Paper Implementation: Interpretable Prediction of Goals in Soccer

Valuing Actions by Estimating Probabilities (or, VAEP) is one of the recent works done to value on-ball actions based on how likely they’re to affect the scoreline in the near future. That is, what’s the probability of an action to result in a scoring opportunity or a conceding opportunity in the next $n$ actions ($n$=10, typically). While an official implementation for the full model already exists, in this post we’ll implement another variant of the model - one based on Generalized Additive Models

Match Clip

Take the above play for example where we can see that Brighton make a mistake in playing out from the back and end up conceding a goal. Davy Pröpper gives away the ball in Brighton’s own third due to some great pressing from Naby Keita. Keita then proceeds to set up Mo Salah with a square pass for a relatively simple first-time finish.

Ideally, the framework we have in mind should punish the horrible turnover by Pröpper, and reward the ball regain and subsequent pass by Keita and the shot taken by Salah. The first action is important, because this is (one of the ways) how VAEP is different from xT - it not only rewards “good” actions on the ball, it also punishes “bad” actions (like being dispossessed in your own third after a bad first touch).

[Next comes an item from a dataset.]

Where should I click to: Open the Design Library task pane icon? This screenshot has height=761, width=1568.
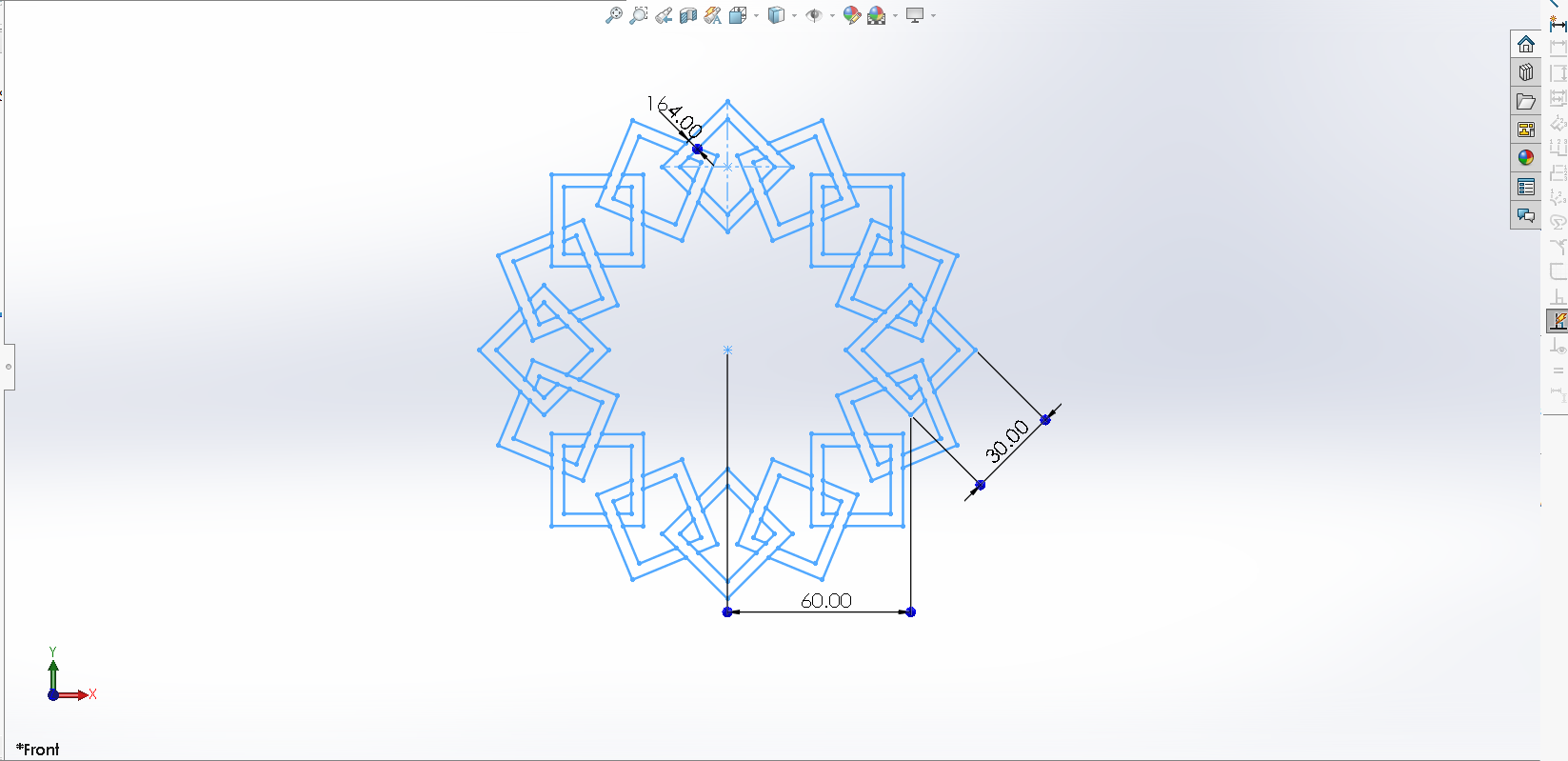[1525, 72]
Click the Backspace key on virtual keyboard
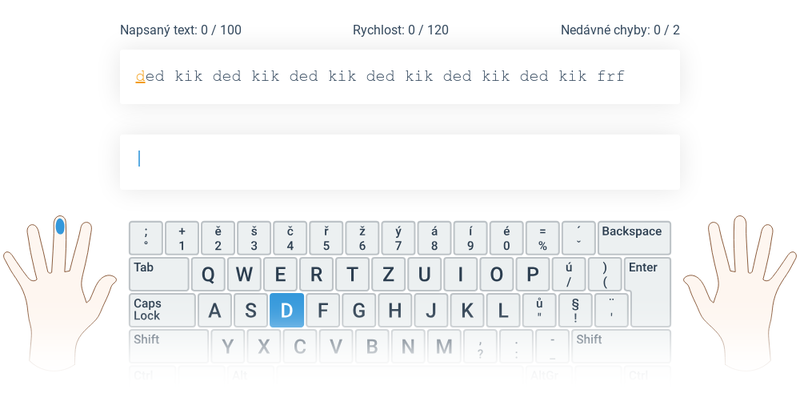 click(634, 238)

In the original implementation, the authors use the XGBoost algorithm on a complex feature set to give the probability predictions. However, using the better predictive power of XGBoost also means losing a lot of interpretability. This is kind of a big deal because explaining the model findings and implications to analysts and coaches is imperative. Fortunately enough, the authors have also released a simpler version of VAEP which is trained on only 10 features. It is much more explainable, while being almost as good as the complex XGBoost model. This is the model we’ll work out in this post.

Prerequisites

I’m assuming you’re slightly familiar with the original VAEP paper (check the Links section above). We’ll be using Python for this post. The libraries you’ll need are:

matplotlib
pandas
numpy
sklearn
socceraction
interpret

We’ll need the socceraction library to convert the Statsbomb data to SPADL format. We’ll also need interpretML to fit the GA2M (basically a GAM but with two interactions allowed).

Dataset

Here’s what the paper says re data used.

Dataset_paper

They trained the model on one season of the Premier League and evaluated it on the next season.

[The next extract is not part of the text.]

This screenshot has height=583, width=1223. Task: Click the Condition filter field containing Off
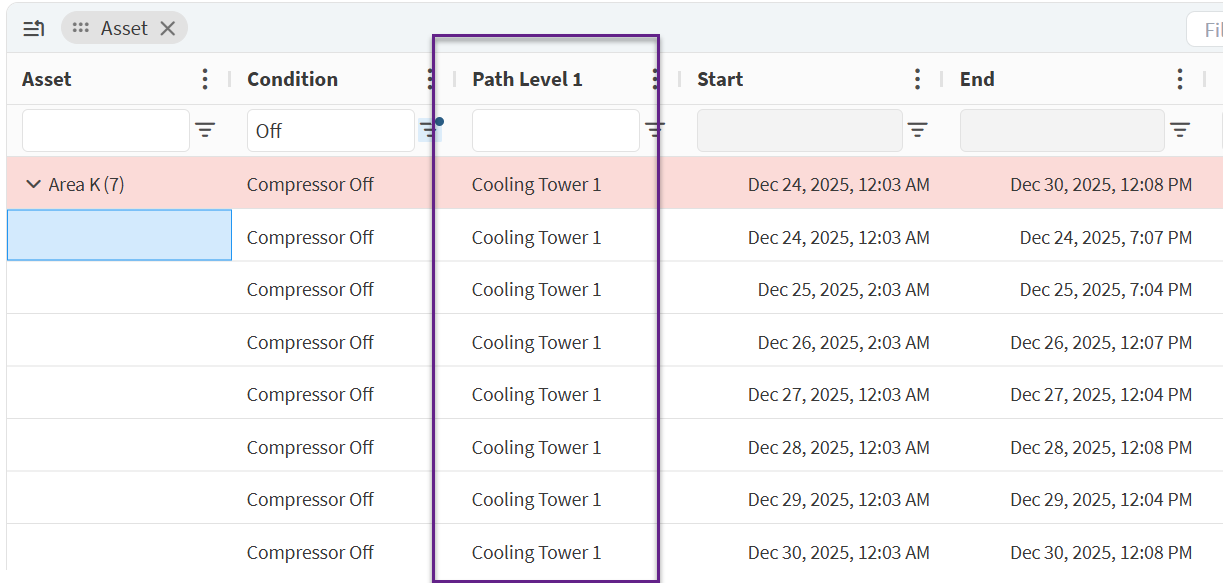[330, 131]
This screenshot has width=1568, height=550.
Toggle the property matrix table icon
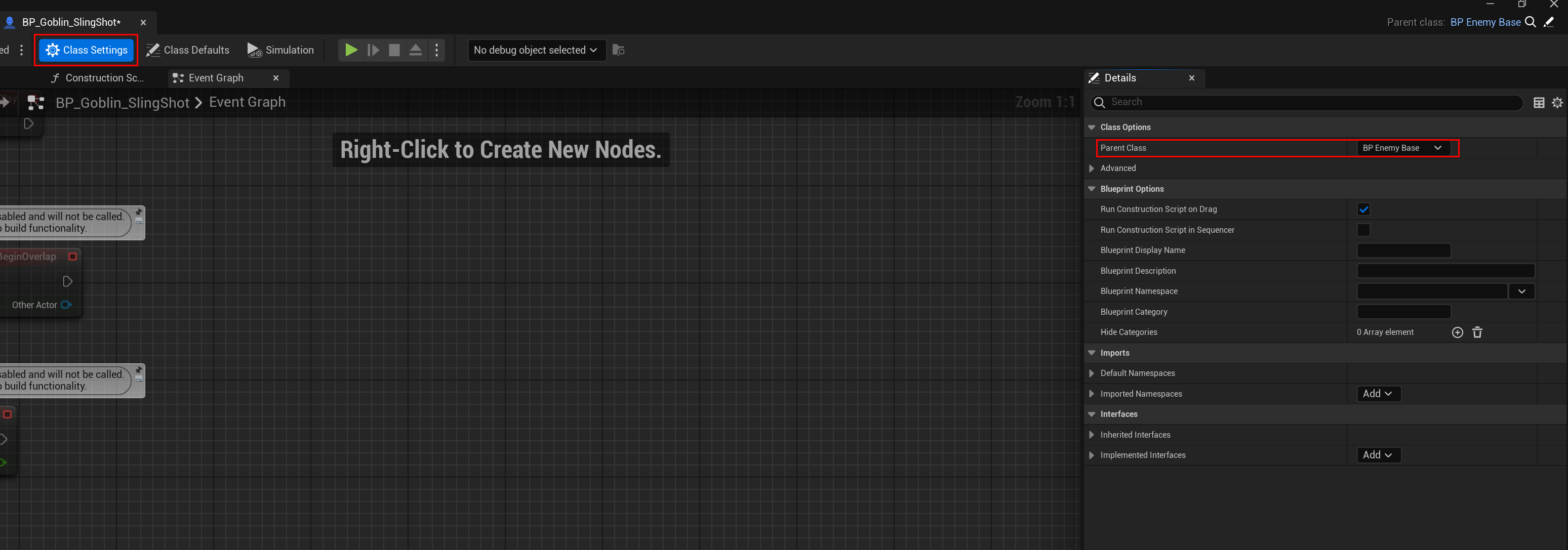point(1539,102)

Since I don’t have two seasons worth of data, and the Statsbomb data is probably not enough to train the model fairly well, we’ll use two different datasets. I have event data converted into SPADL for around 280 matches for the 2019/20 season. We’ll use this to train the model. And then, we’ll evaluate the model on the Statsbomb World Cup dataset.

[Note: This method uses two different data providers so although we’re converting both to SPADL, there’s bound to be some issues regarding the standardisation of the datasets. However, due to a lack of alternatives, this is a limitation I have to accept.]

Getting Started

Going from our raw data to final VAEP values involves, broadly, three steps:

Converting the raw data to SPADL format
Creating our features and labels
Training and evaluating our models

Converting Raw Data to SPADL

We’ve got two different event datasets to use for our training and validation sets.

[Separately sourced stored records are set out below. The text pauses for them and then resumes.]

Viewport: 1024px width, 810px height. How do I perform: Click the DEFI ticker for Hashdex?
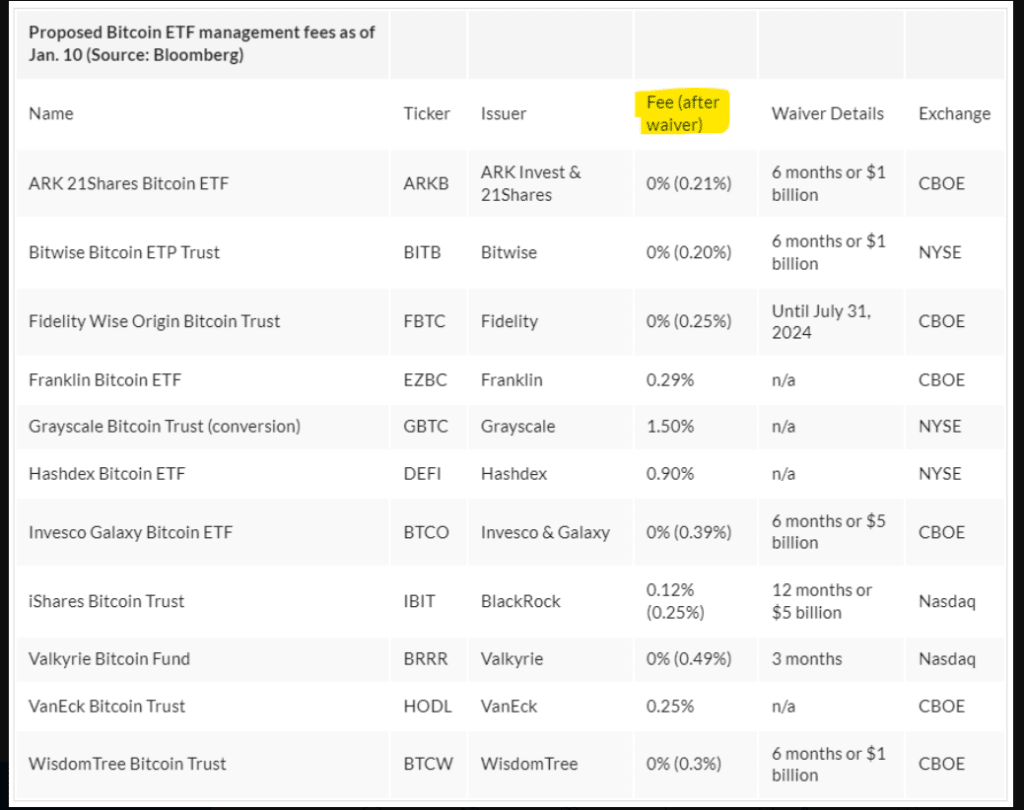[422, 473]
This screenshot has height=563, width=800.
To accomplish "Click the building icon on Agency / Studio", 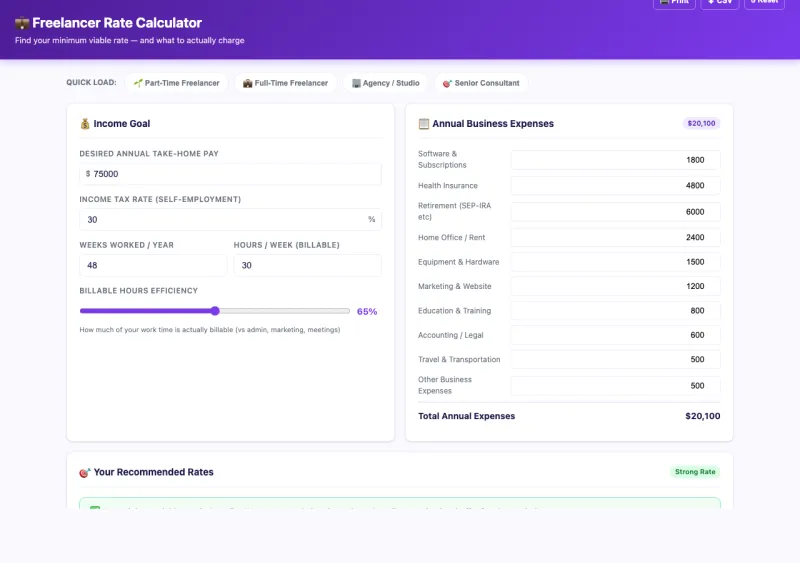I will (x=356, y=83).
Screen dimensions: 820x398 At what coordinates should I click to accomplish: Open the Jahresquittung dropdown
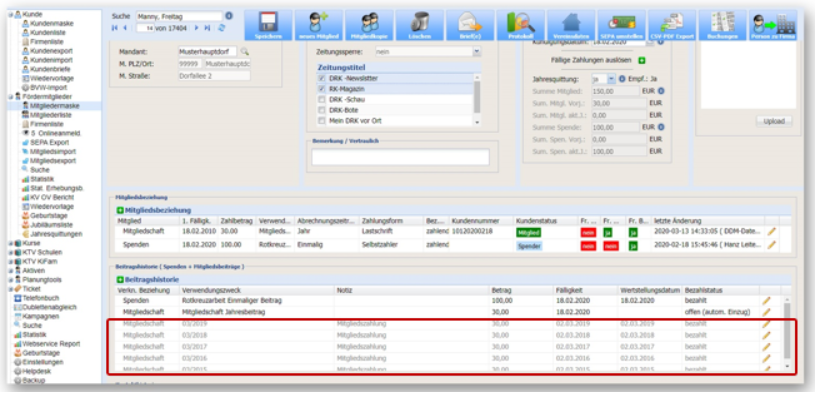pyautogui.click(x=611, y=79)
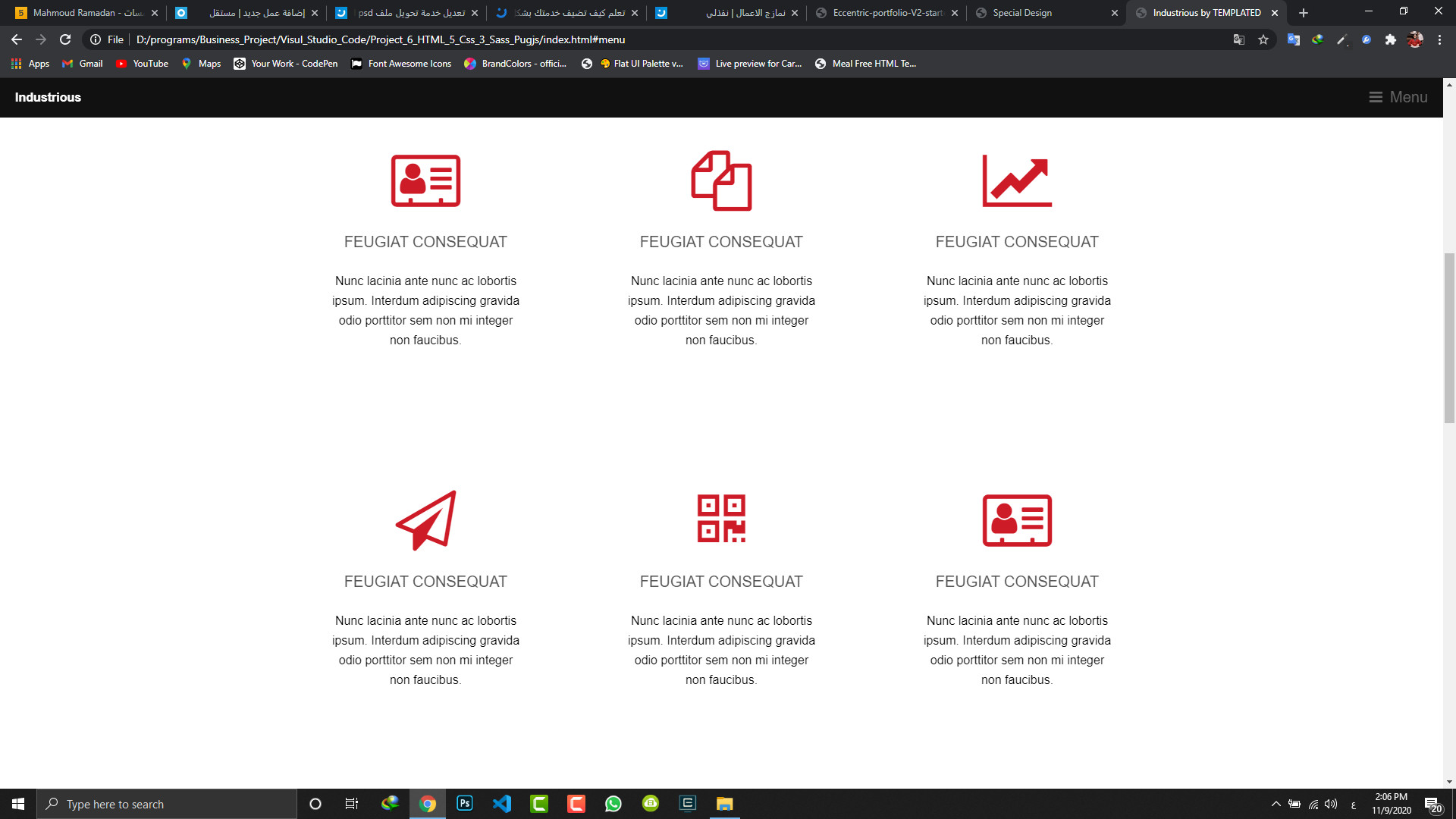Open the Internet Download Manager extension

tap(1317, 39)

The training data is already converted into SPADL format here. Download it into your working directory.
For our validation data, we’ll convert the World Cup 2018 dataset from Statsbomb. The socceraction repository already has an example notebook to perform the entire conversion and saving steps. All we need to do is to run that notebook.

Firstly, clone the socceraction public-notebooks repository. The notebook you want is the first one - “1-load-and-convert-statsbomb-data.ipynb” (you could also download just this notebook). I put the notebook inside the same directory where I was working (which looks like this).

vaep_gam_implementation
├── notebooks
│   ├── 1-load-and-convert-statsbomb-data.ipynb 
│   └── create_features_and_labels.ipynb
│   └── modelling_interactML.ipynb
├── preprocessed_data
│   └── train_Xs.csv
│   └── train_ys.csv
│   └── valid_Xs.csv
│   └── valid_ys.csv
├── data-fifa
│   └── spadl-statsbomb.h5
├── xt_pre_data.csv

The next step is to run the notebook. That’s as easy as opening the notebook and running all the cells. If everything works well, you’ll have a new folder called data-fifa in the vaep_gam directory. It contains the data from the 64 World Cup matches converted into SPADL format.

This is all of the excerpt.